> What you are asked to do: Return every line of the data below word for word, including the punctuation.

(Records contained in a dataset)
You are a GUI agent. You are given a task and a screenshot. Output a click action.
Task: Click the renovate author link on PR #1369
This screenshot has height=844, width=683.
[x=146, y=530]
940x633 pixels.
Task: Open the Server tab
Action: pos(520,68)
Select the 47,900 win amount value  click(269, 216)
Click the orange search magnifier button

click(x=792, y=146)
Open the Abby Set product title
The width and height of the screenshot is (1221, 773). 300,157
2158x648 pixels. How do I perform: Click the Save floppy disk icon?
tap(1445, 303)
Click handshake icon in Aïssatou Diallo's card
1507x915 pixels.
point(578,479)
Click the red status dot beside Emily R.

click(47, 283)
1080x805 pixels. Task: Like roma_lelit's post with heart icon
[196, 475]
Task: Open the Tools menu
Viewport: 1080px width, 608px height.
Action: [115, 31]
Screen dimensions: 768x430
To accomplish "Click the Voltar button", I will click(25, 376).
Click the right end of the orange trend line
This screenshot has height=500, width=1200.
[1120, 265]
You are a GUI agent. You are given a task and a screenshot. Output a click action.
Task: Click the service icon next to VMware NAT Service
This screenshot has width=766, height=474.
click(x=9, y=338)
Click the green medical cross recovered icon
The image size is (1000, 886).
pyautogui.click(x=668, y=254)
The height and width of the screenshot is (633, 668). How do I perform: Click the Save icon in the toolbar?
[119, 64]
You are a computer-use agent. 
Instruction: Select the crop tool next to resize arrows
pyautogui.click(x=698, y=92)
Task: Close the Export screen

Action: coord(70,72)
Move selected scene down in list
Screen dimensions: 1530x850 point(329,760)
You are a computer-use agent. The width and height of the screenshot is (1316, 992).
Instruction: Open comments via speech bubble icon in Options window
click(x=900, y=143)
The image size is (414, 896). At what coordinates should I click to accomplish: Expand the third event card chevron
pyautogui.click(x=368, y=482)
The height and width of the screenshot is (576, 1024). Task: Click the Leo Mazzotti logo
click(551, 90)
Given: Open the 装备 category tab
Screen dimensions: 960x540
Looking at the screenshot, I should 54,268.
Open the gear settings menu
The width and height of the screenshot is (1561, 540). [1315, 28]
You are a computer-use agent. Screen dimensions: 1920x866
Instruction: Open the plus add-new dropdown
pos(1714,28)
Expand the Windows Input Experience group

> Result of the exercise:
You are a GUI agent. You are given a task and a screenshot. Output a click action.
Task: Click the renovate author link on PR #1369
This screenshot has height=844, width=683.
[x=146, y=530]
940x633 pixels.
Task: Open the Server tab
Action: pos(520,68)
Select the 47,900 win amount value  click(269, 216)
Click the orange search magnifier button

click(x=792, y=146)
Open the Abby Set product title
The width and height of the screenshot is (1221, 773). 300,157
2158x648 pixels. How do I perform: Click the Save floppy disk icon?
tap(1445, 303)
Click handshake icon in Aïssatou Diallo's card
1507x915 pixels.
point(578,479)
Click the red status dot beside Emily R.

click(47, 283)
1080x805 pixels. Task: Like roma_lelit's post with heart icon
[196, 475]
Task: Open the Tools menu
Viewport: 1080px width, 608px height.
Action: [115, 31]
Screen dimensions: 768x430
To accomplish "Click the Voltar button", I will click(25, 376).
Click the right end of the orange trend line
This screenshot has height=500, width=1200.
[1120, 265]
You are a GUI agent. You are given a task and a screenshot. Output a click action.
Task: Click the service icon next to VMware NAT Service
This screenshot has width=766, height=474.
click(x=9, y=338)
Click the green medical cross recovered icon
The image size is (1000, 886).
pyautogui.click(x=668, y=254)
The height and width of the screenshot is (633, 668). How do I perform: Click the Save icon in the toolbar?
[119, 64]
You are a computer-use agent. 
Instruction: Select the crop tool next to resize arrows
pyautogui.click(x=698, y=92)
Task: Close the Export screen

Action: coord(70,72)
Move selected scene down in list
Screen dimensions: 1530x850 point(329,760)
You are a computer-use agent. The width and height of the screenshot is (1316, 992).
Instruction: Open comments via speech bubble icon in Options window
click(x=900, y=143)
The image size is (414, 896). At what coordinates should I click to accomplish: Expand the third event card chevron
pyautogui.click(x=368, y=482)
The height and width of the screenshot is (576, 1024). Task: Click the Leo Mazzotti logo
click(551, 90)
Given: Open the 装备 category tab
Screen dimensions: 960x540
Looking at the screenshot, I should 54,268.
Open the gear settings menu
The width and height of the screenshot is (1561, 540). [1315, 28]
You are a computer-use agent. Screen dimensions: 1920x866
Instruction: Open the plus add-new dropdown
pos(1714,28)
Expand the Windows Input Experience group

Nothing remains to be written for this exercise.